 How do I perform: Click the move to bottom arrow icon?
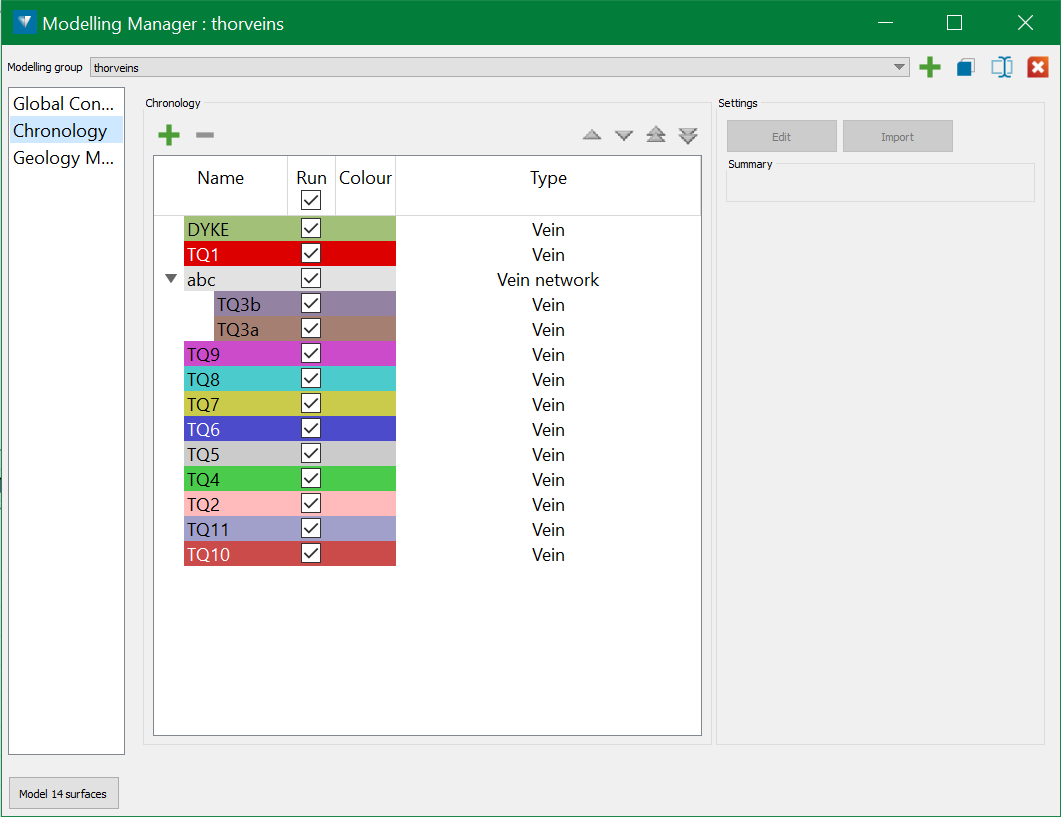(x=688, y=135)
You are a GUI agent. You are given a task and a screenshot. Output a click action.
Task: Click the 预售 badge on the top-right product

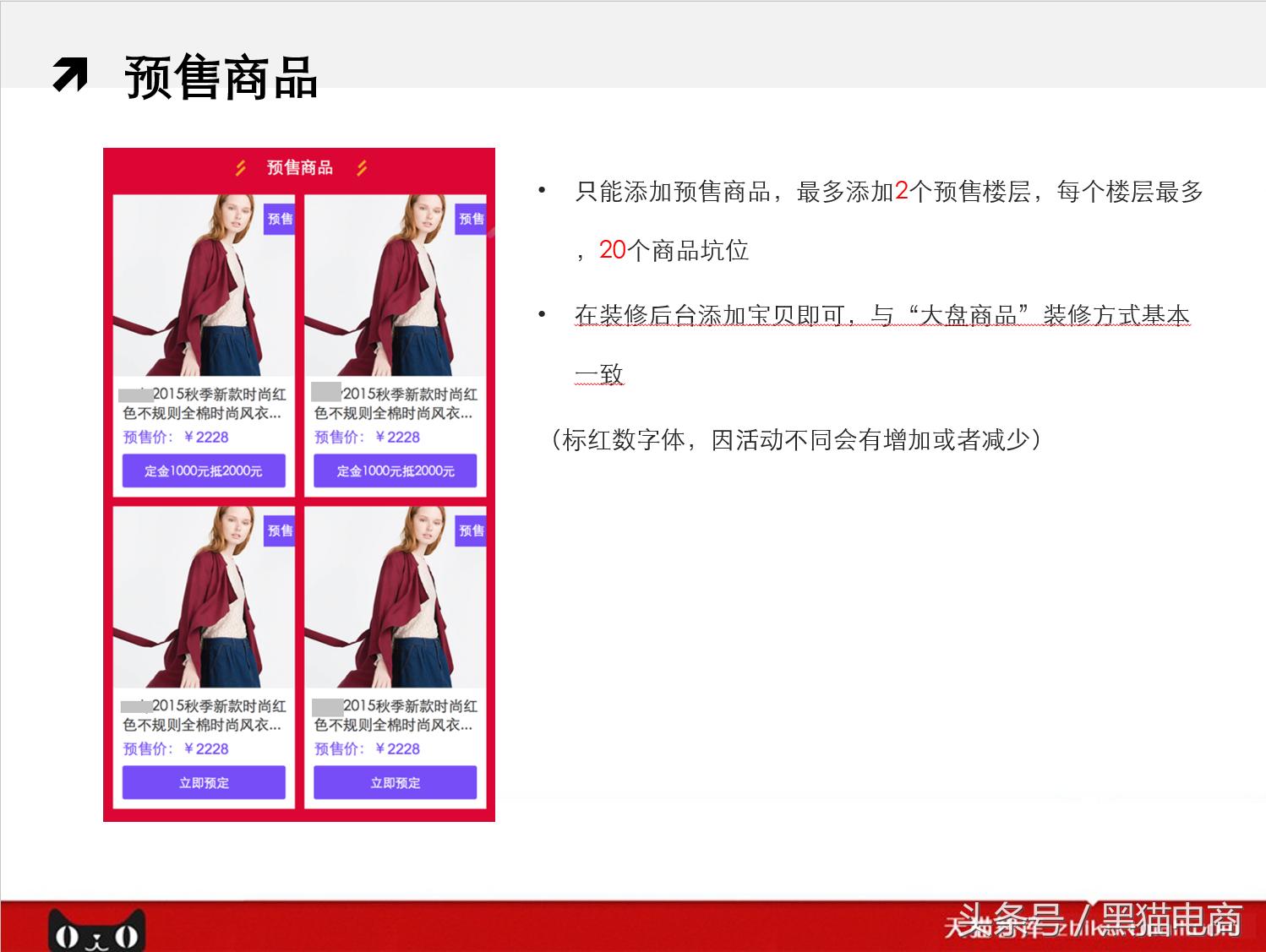point(470,219)
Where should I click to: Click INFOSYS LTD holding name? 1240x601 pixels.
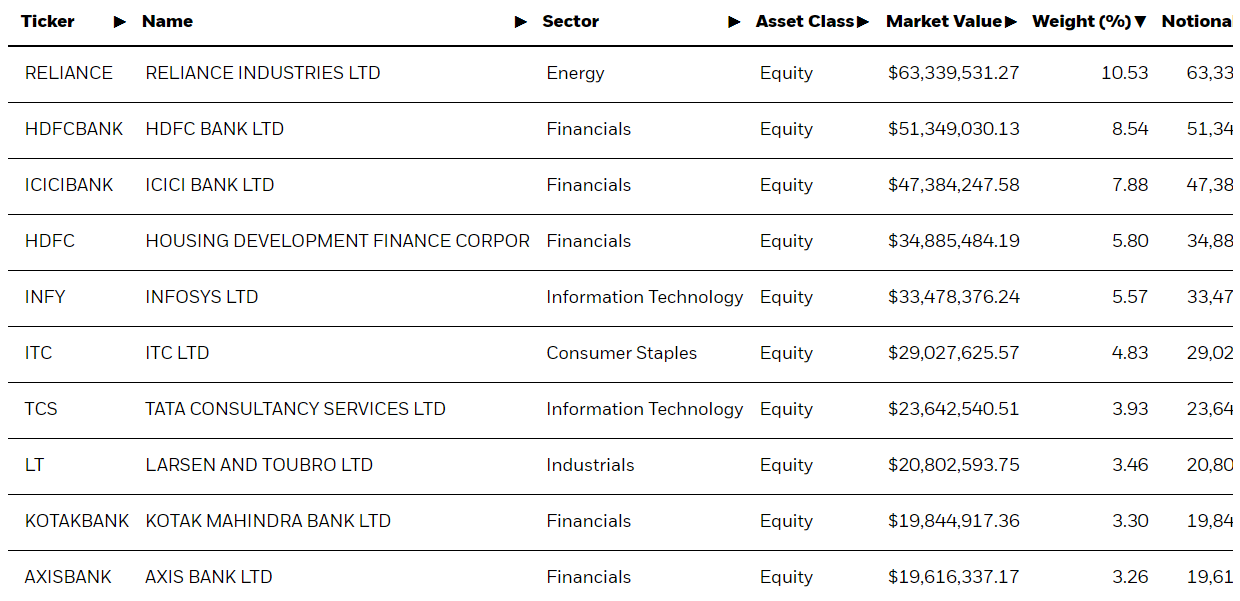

========

Transcribe every line in the entries above, taking out only the images.

 How do I perform: Click the move to bottom arrow icon?
(x=688, y=135)
You are a GUI agent. You are given a task and a screenshot. Output a click action.
Task: Click the 预售 badge on the top-right product

point(470,219)
Where should I click to: Click INFOSYS LTD holding name? 1240x601 pixels.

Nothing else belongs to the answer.